Are your ancesters saxon lords run out of England by the normans arfter 1066 and then they
hide on the may flower and came over the sea to new England?.
And if the lords had purdeys-hollands ect' then the surfs had Parkers good so now i know
how i came to get mine.
All the best Dave.
Bruce Day
10-25-2011, 04:39 PM
Mine came here from England in the 1600's, settled in Massachusetts colony and moved west as lands opened for settlement. Not a noble in the bunch, Day (from dairy) is an Anglo-Saxon occupational name like Farmer, Smith, Tinker, etc. Just trying for a better opportunity and life, like everybody else here, then and now. My ancesters were glad to get 160 acres of prairie land. Its a common story here, we are all from someplace else.
Bruce Day
10-25-2011, 06:39 PM
Rich , if you are curious, this is what I did for many years. We carried four of these, each 10,000 lbs, 9 megatons. There were about 30 of us sitting alert at any one time and it was deadly serious business. Now these too are being dismantled. Probably for the better. As the commander , I personally crawled over and around each of these for acceptance.

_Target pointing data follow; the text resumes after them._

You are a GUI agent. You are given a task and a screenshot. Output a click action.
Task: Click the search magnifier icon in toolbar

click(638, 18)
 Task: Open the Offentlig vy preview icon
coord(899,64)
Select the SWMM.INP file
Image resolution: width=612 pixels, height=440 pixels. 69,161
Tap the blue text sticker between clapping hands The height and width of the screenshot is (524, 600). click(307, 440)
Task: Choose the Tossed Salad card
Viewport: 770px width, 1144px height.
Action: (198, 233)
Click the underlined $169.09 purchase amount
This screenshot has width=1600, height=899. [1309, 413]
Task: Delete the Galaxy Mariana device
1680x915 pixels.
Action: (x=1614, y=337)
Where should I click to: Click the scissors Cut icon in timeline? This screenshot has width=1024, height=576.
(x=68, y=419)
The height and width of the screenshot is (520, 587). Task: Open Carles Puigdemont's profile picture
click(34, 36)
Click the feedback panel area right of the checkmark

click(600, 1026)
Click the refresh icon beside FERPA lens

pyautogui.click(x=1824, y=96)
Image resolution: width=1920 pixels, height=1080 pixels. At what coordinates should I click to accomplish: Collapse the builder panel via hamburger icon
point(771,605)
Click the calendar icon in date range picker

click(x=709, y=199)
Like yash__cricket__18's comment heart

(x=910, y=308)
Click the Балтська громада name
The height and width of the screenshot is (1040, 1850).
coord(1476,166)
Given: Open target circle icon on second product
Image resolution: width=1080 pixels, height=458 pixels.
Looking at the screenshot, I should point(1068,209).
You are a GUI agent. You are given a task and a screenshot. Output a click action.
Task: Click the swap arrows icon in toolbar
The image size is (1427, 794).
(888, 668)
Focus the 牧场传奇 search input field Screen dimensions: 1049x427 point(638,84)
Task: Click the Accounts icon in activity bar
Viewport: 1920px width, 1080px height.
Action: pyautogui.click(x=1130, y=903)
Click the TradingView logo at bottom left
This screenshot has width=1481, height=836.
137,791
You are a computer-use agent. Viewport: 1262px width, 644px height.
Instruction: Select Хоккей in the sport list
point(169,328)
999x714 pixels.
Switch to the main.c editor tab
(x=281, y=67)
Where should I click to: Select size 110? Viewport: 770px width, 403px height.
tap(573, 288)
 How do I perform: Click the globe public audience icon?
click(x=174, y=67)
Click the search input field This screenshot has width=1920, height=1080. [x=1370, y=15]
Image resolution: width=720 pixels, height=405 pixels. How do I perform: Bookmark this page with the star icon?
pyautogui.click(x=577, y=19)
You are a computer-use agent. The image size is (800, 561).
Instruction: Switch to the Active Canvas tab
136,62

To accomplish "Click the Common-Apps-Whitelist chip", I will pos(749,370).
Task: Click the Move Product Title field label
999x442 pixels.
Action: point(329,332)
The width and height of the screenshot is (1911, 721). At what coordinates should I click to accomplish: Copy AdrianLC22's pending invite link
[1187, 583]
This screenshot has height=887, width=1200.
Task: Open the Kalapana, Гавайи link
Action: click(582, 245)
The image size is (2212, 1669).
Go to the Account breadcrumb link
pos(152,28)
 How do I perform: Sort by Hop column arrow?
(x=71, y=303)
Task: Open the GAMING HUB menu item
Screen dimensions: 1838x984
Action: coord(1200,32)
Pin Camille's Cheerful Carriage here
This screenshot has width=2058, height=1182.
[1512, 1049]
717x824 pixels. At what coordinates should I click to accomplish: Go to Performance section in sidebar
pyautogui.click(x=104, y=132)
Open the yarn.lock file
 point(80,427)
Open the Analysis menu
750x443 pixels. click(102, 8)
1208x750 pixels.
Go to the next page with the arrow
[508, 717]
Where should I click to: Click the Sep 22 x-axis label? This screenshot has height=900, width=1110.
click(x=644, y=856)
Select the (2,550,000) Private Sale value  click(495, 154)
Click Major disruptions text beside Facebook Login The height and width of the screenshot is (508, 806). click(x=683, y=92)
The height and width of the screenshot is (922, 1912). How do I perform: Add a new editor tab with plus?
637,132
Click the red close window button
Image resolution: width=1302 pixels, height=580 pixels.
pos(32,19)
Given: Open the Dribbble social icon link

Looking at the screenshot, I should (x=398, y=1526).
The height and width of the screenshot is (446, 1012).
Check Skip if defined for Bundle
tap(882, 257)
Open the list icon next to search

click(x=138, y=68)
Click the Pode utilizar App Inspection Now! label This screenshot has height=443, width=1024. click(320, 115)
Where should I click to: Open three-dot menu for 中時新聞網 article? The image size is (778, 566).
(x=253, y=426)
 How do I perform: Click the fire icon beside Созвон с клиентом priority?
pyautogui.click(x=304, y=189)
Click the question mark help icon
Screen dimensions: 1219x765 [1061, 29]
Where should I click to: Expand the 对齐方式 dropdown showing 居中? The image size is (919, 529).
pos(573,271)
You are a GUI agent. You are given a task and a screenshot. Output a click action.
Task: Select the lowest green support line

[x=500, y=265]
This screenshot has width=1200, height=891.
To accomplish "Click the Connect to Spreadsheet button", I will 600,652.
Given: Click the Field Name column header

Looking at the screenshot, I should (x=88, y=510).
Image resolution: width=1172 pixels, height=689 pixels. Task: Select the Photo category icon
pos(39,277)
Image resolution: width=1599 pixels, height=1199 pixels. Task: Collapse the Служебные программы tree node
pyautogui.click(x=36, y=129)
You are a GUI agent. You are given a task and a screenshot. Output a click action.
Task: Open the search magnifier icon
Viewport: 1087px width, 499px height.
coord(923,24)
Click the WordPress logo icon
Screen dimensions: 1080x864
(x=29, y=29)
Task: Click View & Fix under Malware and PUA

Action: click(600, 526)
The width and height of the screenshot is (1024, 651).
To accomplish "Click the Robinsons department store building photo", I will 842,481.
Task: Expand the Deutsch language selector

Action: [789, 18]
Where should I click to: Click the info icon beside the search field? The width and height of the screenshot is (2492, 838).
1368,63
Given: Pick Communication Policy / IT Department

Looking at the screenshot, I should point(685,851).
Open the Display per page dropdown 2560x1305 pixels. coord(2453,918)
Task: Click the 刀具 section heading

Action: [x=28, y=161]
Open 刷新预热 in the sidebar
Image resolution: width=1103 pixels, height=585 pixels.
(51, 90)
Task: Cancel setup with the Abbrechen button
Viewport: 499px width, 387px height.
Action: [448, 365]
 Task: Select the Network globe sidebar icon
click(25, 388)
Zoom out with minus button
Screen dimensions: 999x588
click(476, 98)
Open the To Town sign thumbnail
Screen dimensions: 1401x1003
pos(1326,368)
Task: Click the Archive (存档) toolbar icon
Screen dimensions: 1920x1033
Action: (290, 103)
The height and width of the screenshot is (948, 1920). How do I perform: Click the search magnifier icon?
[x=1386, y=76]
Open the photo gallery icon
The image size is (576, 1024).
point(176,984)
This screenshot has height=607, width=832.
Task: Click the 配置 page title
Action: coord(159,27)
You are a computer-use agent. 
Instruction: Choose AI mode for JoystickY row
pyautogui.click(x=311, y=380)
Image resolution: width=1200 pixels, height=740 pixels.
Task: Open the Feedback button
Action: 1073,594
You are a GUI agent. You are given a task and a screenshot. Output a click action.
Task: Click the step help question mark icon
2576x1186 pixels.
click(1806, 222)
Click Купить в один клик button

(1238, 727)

Each of these had many more times the yield of the Hiroshima bomb.
Linn Matthews
10-25-2011, 08:17 PM
Bruce
Enlighten me please, fusion or fission? I assume the former
Thank you
Linn
Richard Flanders
10-25-2011, 08:59 PM
I think that's a B53 like the one they decommissioned in New Mexico today, which was the last of it's kind in our arsenal. There's a good article on it on Drudge. The stats are impressive - 600x the Hiroshima bomb. Thank you for flying cover and keeping us safe.
Bob Brown
10-25-2011, 11:59 PM
Bruce, the Robin Hood reps may have shot Parkers, but I don't think that trigger guard was connected to them. It was on a 0 frame GH16 that I bought out of Ontario, Canada. I had it for awhile before realized the serial number on the trigger guard matched the number on a skeleton steel buttplate that I was given a year or two earlier in Manitoba. I got a letter on the number and it was off a BH 12 that was made for a professional shooter named William M. Ferguson from Grand Forks, ND, who shot under the name Robin Hood. Bill Murphy was kind enough to share that information. Ferguson ordered it from W.G. Neilands and Company in Winnipeg and had it shipped directly to North Dakota. The butt plate came from a Winnipeg gunsmith that shut down in the mid 30's if I recall correctly. I would have liked to have seen that BH. Shipped in 1897 it lettered with the engraving, 30" Titanic barrels, Lyman sight, and a Monte Carlo stock.